> [Dataset entries]:
○ ○ ○ ○ ○
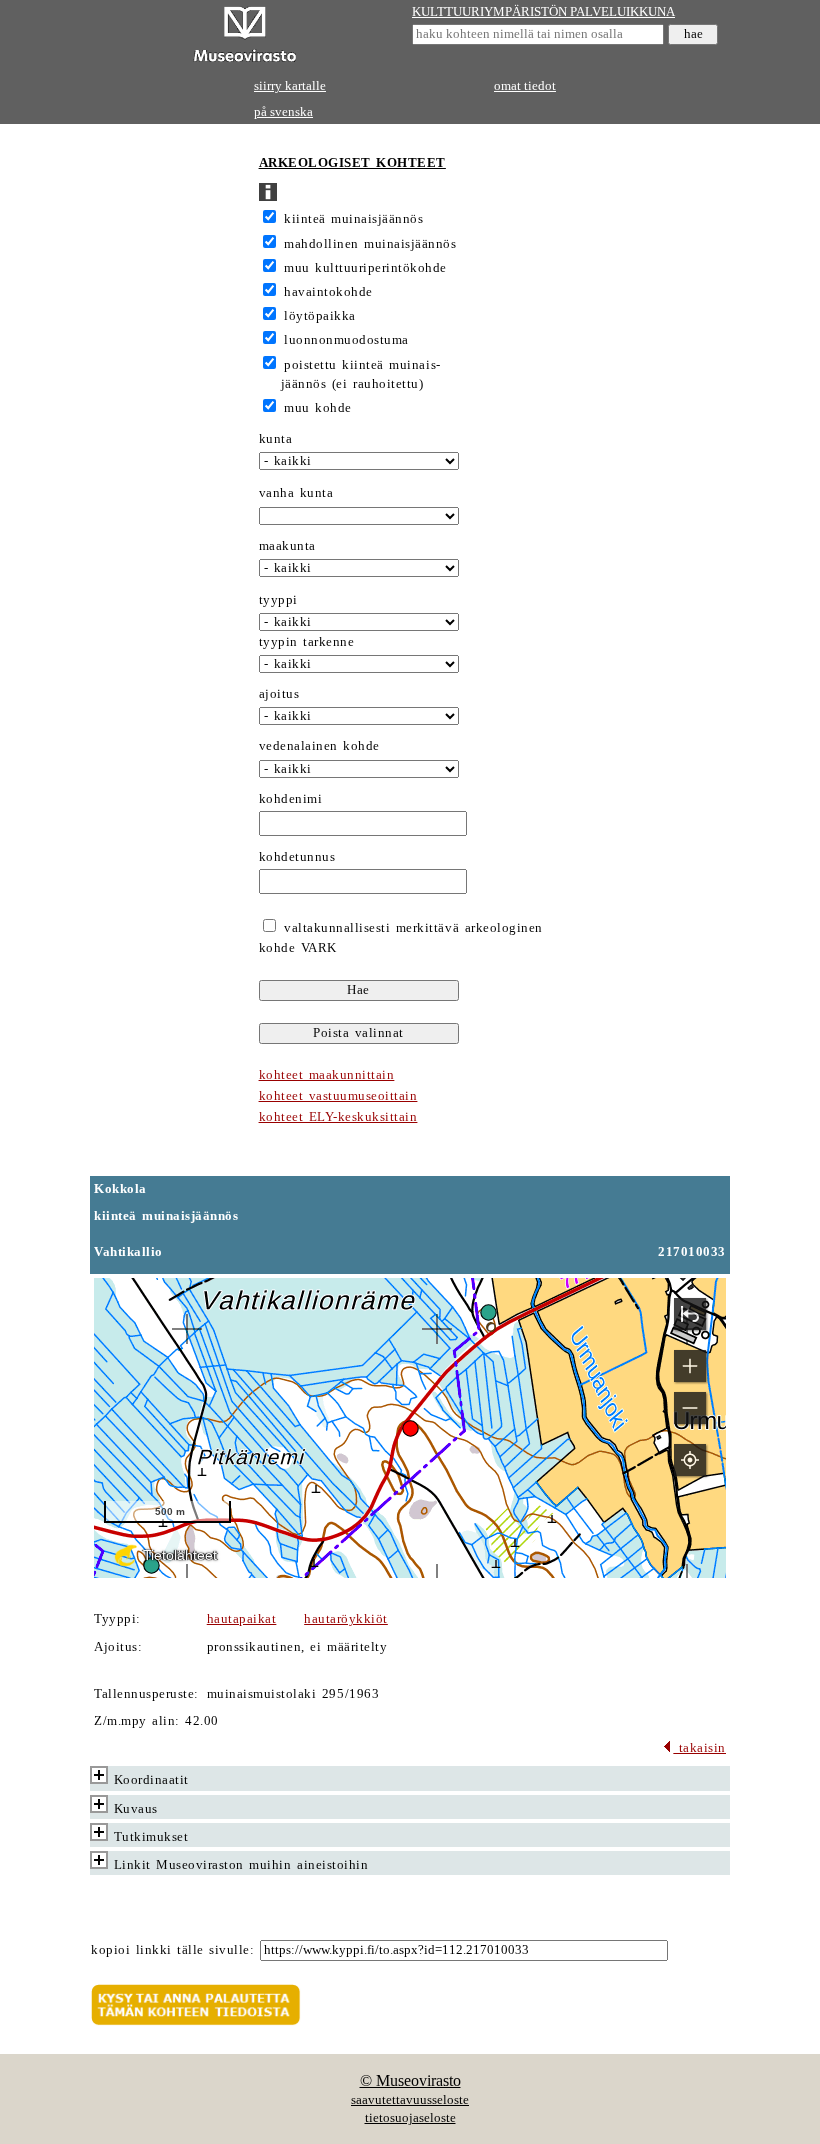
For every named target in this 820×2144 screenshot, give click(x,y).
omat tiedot (525, 86)
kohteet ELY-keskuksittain (338, 1117)
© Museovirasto (410, 2080)
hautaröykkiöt (346, 1619)
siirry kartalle (290, 86)
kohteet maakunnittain (327, 1075)
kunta (276, 439)
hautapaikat (242, 1619)
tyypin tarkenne (307, 642)
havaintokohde (328, 292)
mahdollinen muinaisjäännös (370, 244)
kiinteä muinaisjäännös (353, 219)
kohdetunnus (297, 857)
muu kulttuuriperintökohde (365, 268)
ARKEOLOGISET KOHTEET (352, 163)
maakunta (287, 546)
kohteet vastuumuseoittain (338, 1096)
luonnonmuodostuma (346, 340)
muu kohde (318, 408)
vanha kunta (296, 493)
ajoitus (279, 694)
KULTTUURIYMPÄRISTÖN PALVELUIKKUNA (543, 12)
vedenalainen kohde (319, 746)
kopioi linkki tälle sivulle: (172, 1950)
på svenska (283, 112)
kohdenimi (291, 799)
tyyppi (278, 600)
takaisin (699, 1748)
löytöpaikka (320, 316)
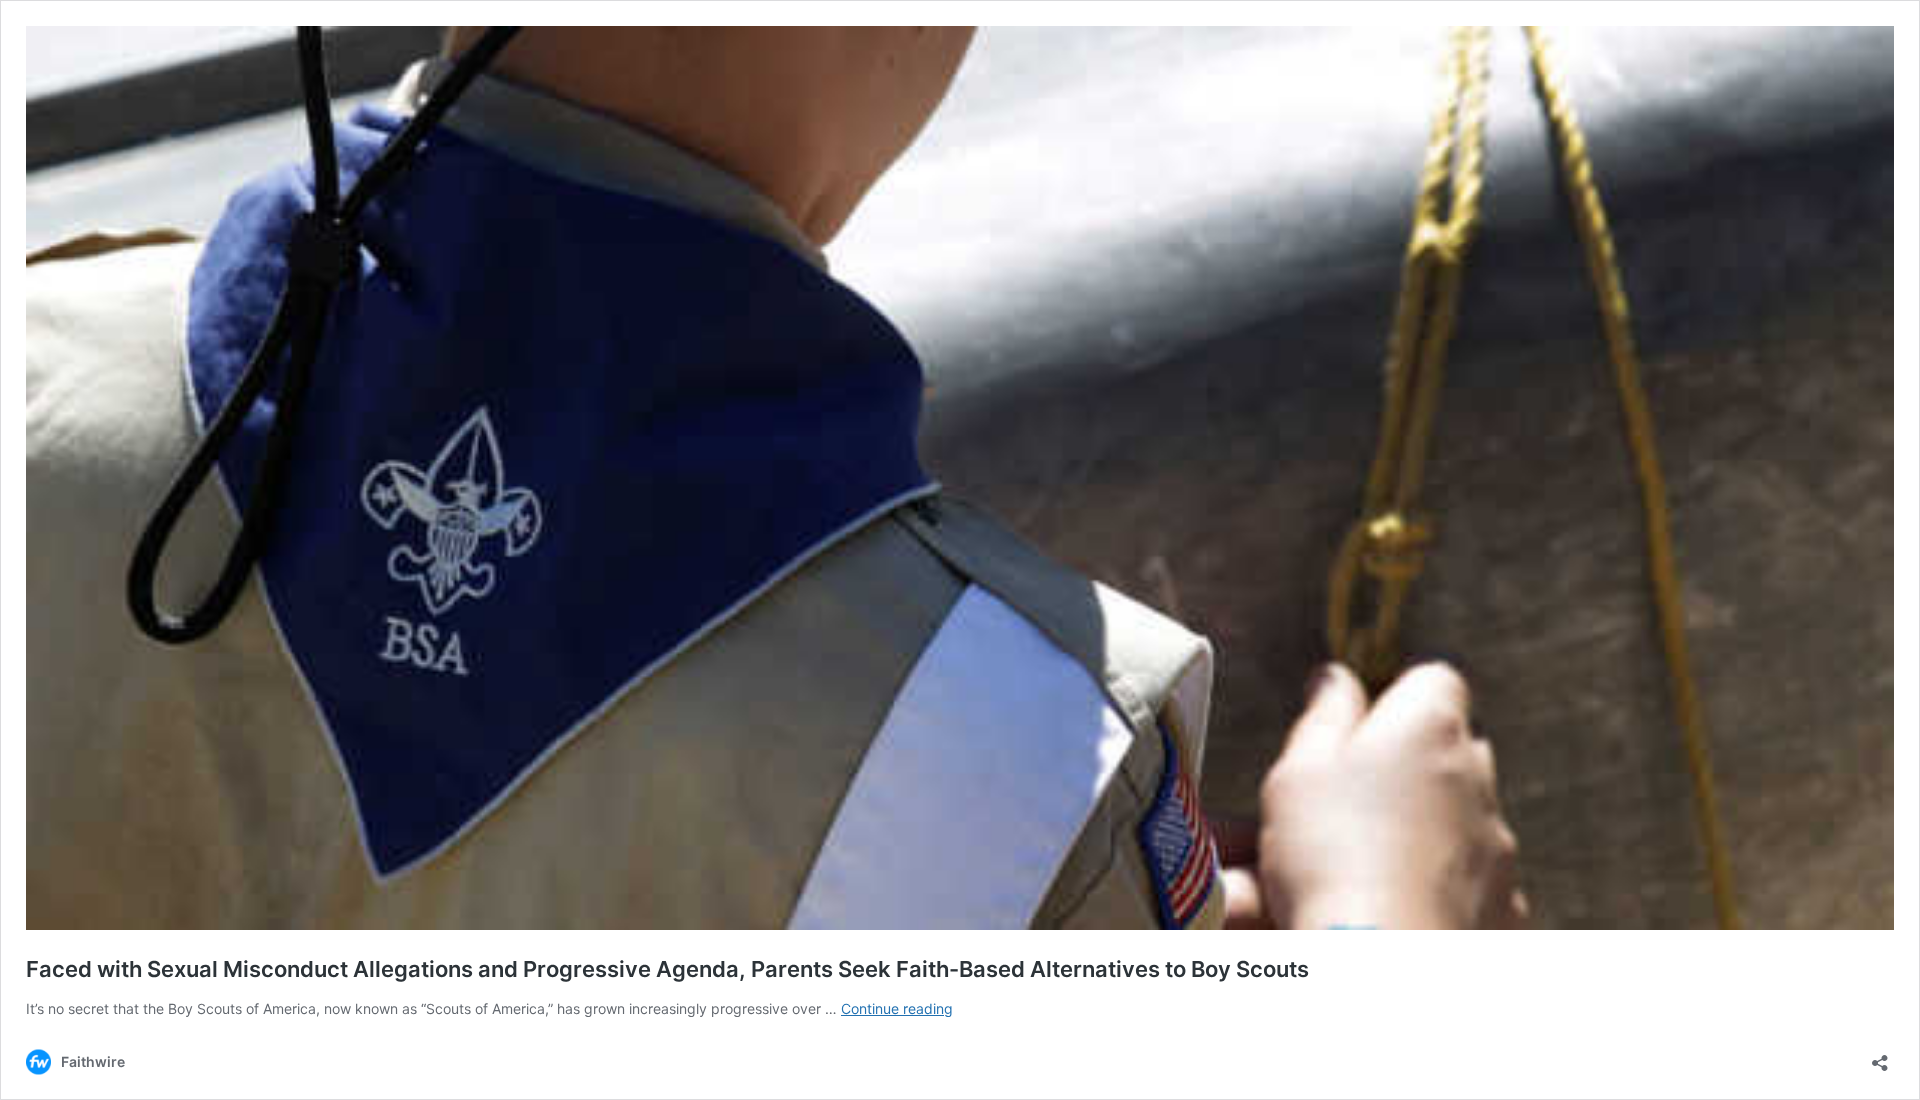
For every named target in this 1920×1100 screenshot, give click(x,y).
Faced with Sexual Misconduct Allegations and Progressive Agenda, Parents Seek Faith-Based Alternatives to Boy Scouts (667, 969)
○ ○ ○ ○ ○
> [Exercise directions]: Using the records above, output their complete text exactly, minus any images.

> [Result of this exercise]:
For every named target in this 820×2144 screenshot, give click(x,y).
omat tiedot (525, 86)
kohteet ELY-keskuksittain (338, 1117)
© Museovirasto (410, 2080)
hautaröykkiöt (346, 1619)
siirry kartalle (290, 86)
kohteet maakunnittain (327, 1075)
kunta (276, 439)
hautapaikat (242, 1619)
tyypin tarkenne (307, 642)
havaintokohde (328, 292)
mahdollinen muinaisjäännös (370, 244)
kiinteä muinaisjäännös (353, 219)
kohdetunnus (297, 857)
muu kulttuuriperintökohde (365, 268)
ARKEOLOGISET KOHTEET (352, 163)
maakunta (287, 546)
kohteet vastuumuseoittain (338, 1096)
luonnonmuodostuma (346, 340)
muu kohde (318, 408)
vanha kunta (296, 493)
ajoitus (279, 694)
KULTTUURIYMPÄRISTÖN PALVELUIKKUNA (543, 12)
vedenalainen kohde (319, 746)
kopioi linkki tälle sivulle: (172, 1950)
på svenska (283, 112)
kohdenimi (291, 799)
tyyppi (278, 600)
takaisin (699, 1748)
löytöpaikka (320, 316)
For every named target in this 1920×1100 screenshot, give click(x,y).
Faced with Sexual Misconduct Allegations and Progressive Agenda, Parents Seek Faith-Based Alternatives to Boy Scouts (667, 969)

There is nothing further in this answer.